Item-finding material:
- - -
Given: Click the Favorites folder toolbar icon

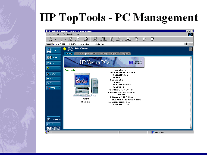Looking at the screenshot, I should pyautogui.click(x=103, y=39).
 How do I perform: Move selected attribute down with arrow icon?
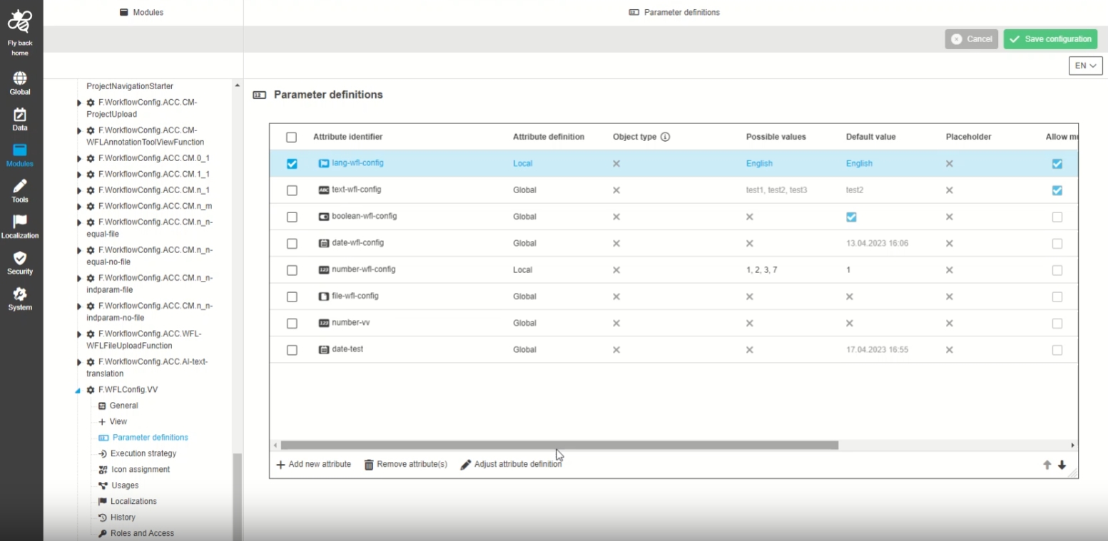tap(1062, 465)
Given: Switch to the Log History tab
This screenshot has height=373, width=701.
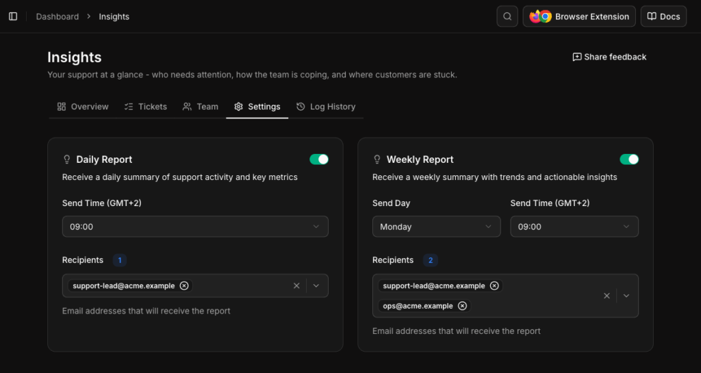Looking at the screenshot, I should coord(326,107).
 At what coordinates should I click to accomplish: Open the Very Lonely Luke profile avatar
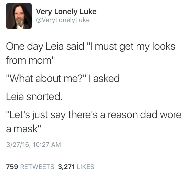click(x=19, y=16)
- - -
EXERCISE AIM:
Render the lines of the material above as a numbered list, skipping blank lines. Leave the pictures out of your answer.

TASK ANSWER:
1. Given: Click the Favorites folder toolbar icon
2. Looking at the screenshot, I should pyautogui.click(x=103, y=39).
3.  How do I perform: Move selected attribute down with arrow icon?
4. tap(1062, 465)
5. Given: Switch to the Log History tab
6. This screenshot has height=373, width=701.
7. Looking at the screenshot, I should coord(326,107).
8.  At what coordinates should I click to accomplish: Open the Very Lonely Luke profile avatar
9. click(x=19, y=16)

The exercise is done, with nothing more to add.